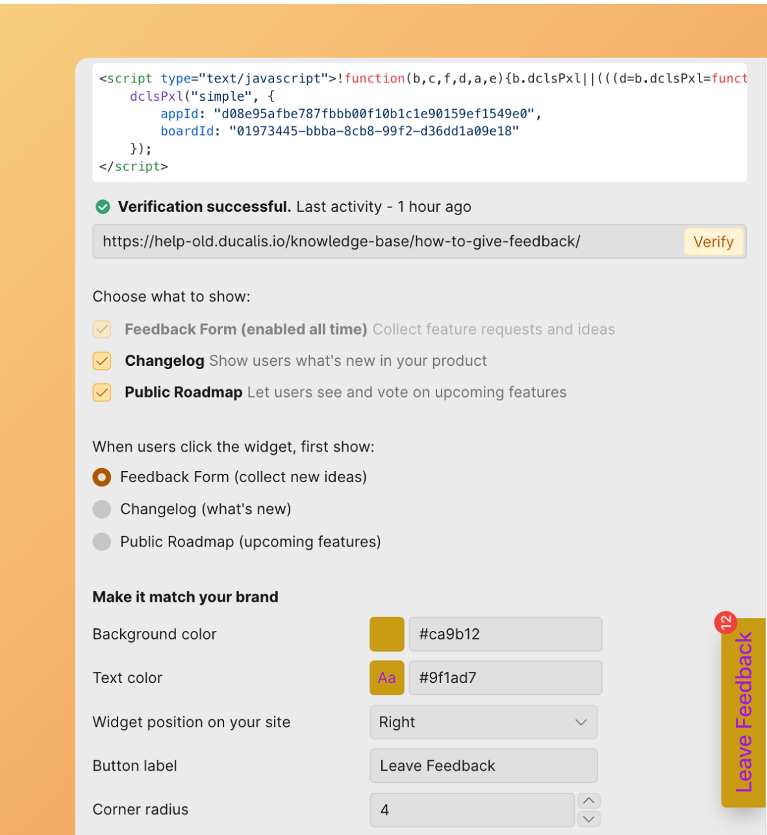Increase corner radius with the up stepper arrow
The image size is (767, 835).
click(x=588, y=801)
-- -- --
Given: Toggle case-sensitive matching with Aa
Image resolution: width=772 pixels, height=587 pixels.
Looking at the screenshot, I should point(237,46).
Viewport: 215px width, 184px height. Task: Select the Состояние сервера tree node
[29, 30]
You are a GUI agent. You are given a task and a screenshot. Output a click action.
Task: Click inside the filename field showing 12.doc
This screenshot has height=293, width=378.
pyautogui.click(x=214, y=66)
-- -- --
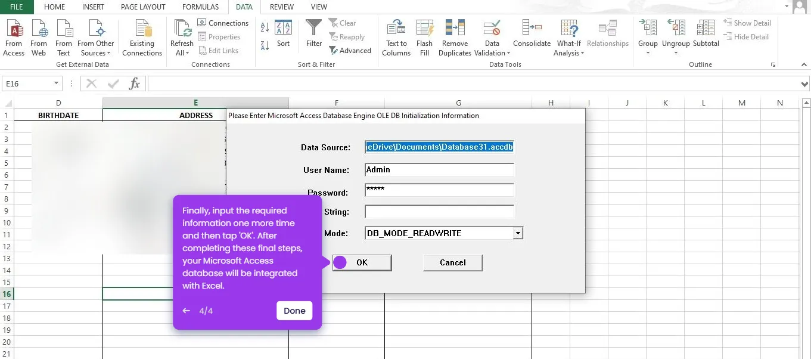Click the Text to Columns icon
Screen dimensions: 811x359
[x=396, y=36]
-- -- --
#### Work instruction
Above are the records. Print exactly, and only, the lines from the line with "Given: Toggle case-sensitive matching with Aa" to the line with "Task: Click inside", both inclusive.

#### Expected answer
Given: Toggle case-sensitive matching with Aa
Image resolution: width=772 pixels, height=587 pixels.
Looking at the screenshot, I should point(237,46).
Viewport: 215px width, 184px height. Task: Select the Состояние сервера tree node
[29, 30]
You are a GUI agent. You are given a task and a screenshot. Output a click action.
Task: Click inside the filename field showing 12.doc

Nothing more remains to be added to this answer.